▶ **Problem to work on**
Copy exactly the lines of the data below, beginning with the line with "Task: Click the blue" and ending with the line with "Task: Click the Interac e-Transfer logo icon". Pictures are to be omitted.

-- Data for analysis follows --

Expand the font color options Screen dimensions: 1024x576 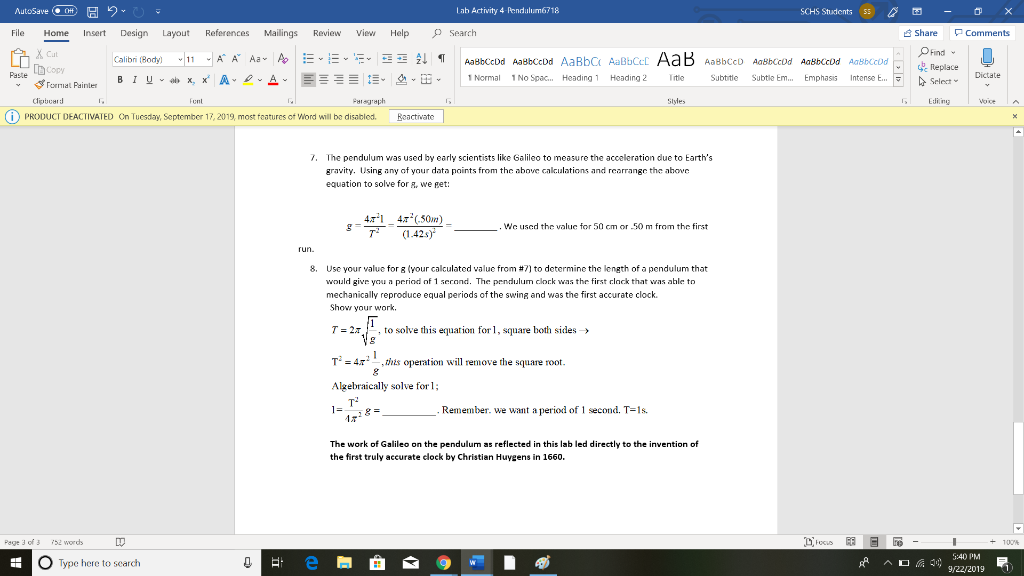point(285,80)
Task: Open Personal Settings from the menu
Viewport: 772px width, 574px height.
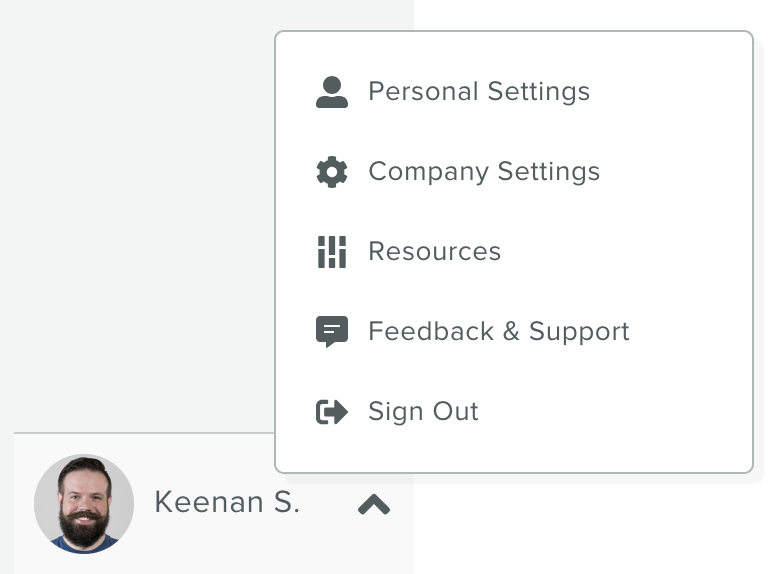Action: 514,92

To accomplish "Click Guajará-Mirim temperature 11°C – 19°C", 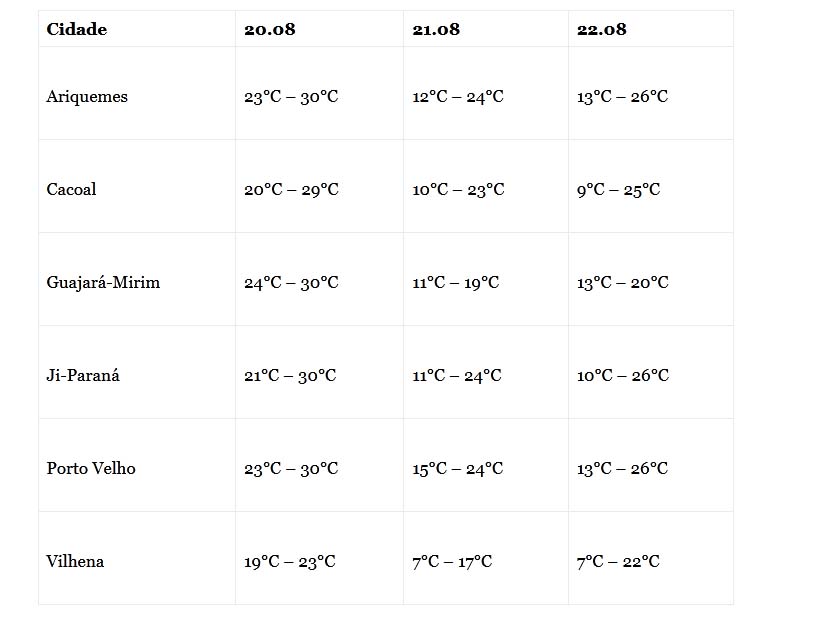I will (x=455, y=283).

-- Data for analysis concluded --
-- Data for analysis follows --

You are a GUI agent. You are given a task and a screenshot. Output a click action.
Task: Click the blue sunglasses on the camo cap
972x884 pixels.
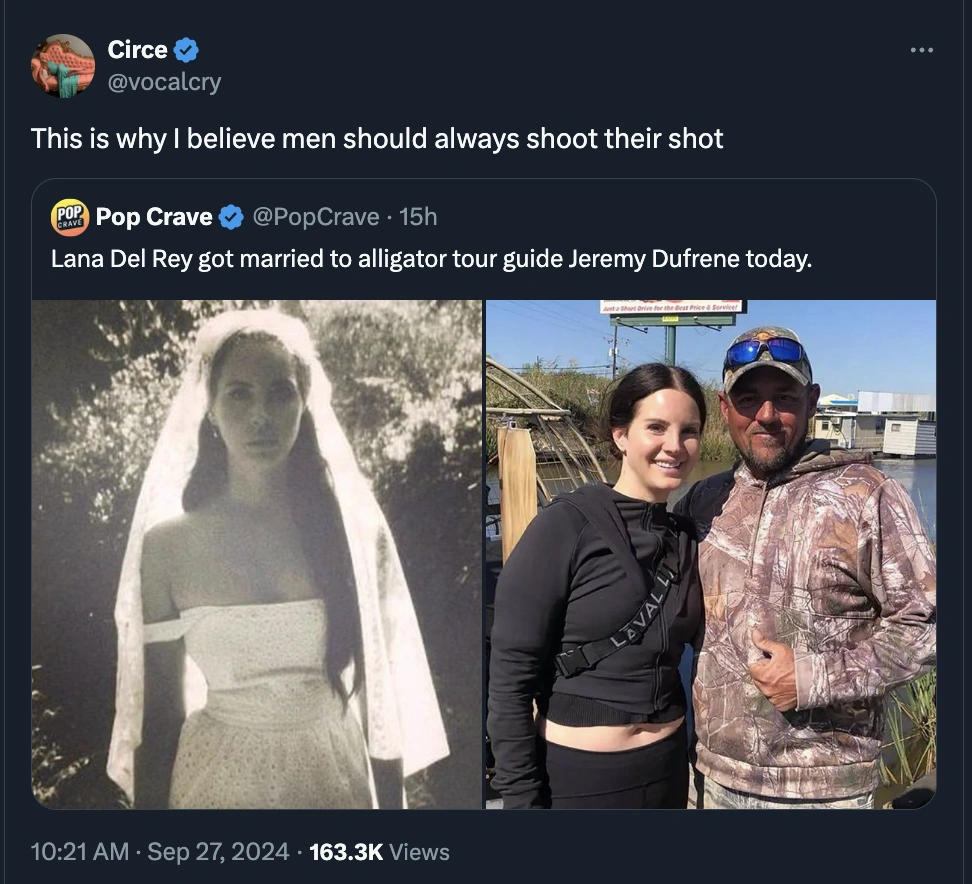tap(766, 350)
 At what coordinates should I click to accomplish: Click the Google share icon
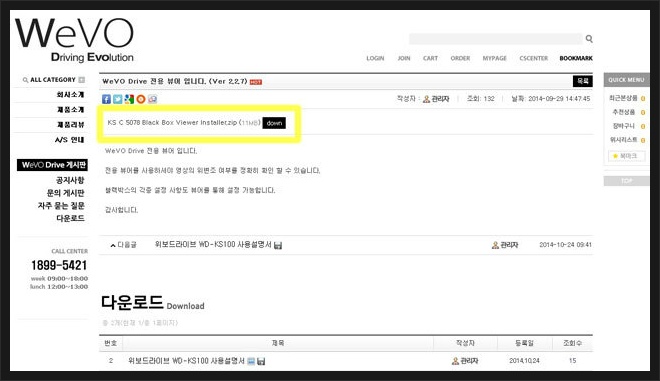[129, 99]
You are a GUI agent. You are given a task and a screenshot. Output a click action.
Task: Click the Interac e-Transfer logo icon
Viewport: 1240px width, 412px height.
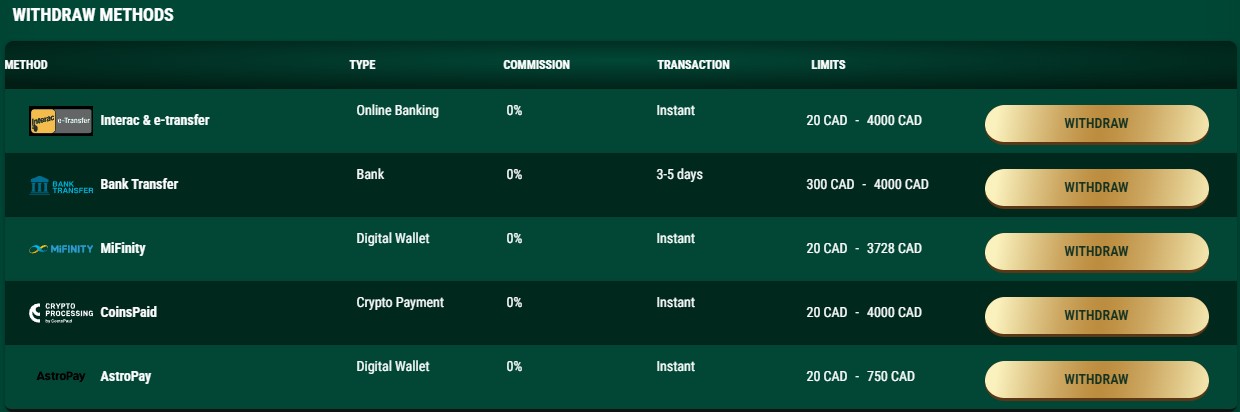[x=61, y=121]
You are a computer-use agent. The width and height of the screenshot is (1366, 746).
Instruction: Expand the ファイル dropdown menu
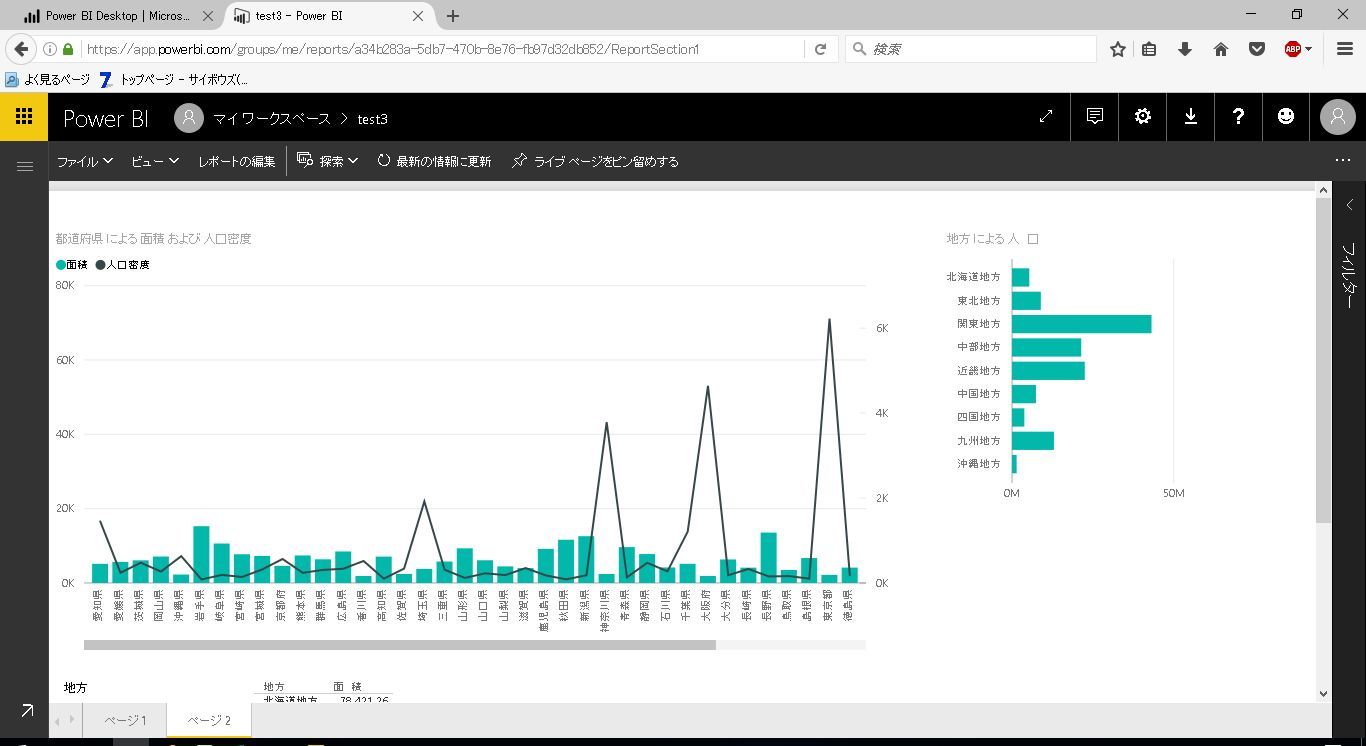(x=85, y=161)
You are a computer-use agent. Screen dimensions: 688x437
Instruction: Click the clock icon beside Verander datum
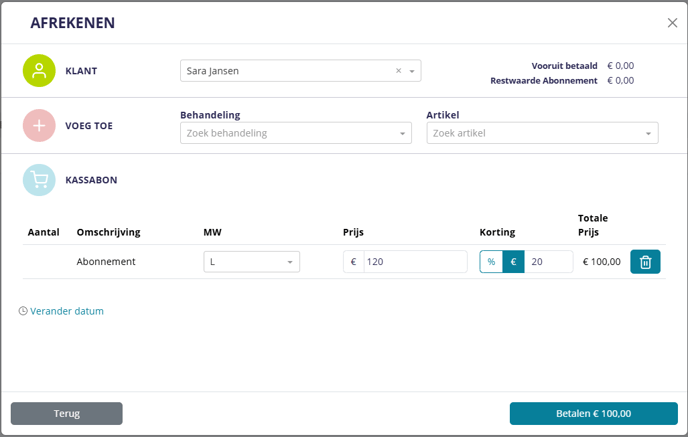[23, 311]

-- Data for analysis concluded --
-- Data for analysis follows --

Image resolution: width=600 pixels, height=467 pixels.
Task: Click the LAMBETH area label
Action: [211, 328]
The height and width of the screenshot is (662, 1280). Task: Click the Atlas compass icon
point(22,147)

-- Data for analysis concluded --

▶ **The completed task**
Task: Click the blue sunglasses on the camo cap
972x884 pixels.
tap(766, 350)
 At what coordinates should I click to accomplish: Click the Google share icon
[129, 99]
You are a GUI agent. You are given a task and a screenshot. Output a click action.
Task: Click the Interac e-Transfer logo icon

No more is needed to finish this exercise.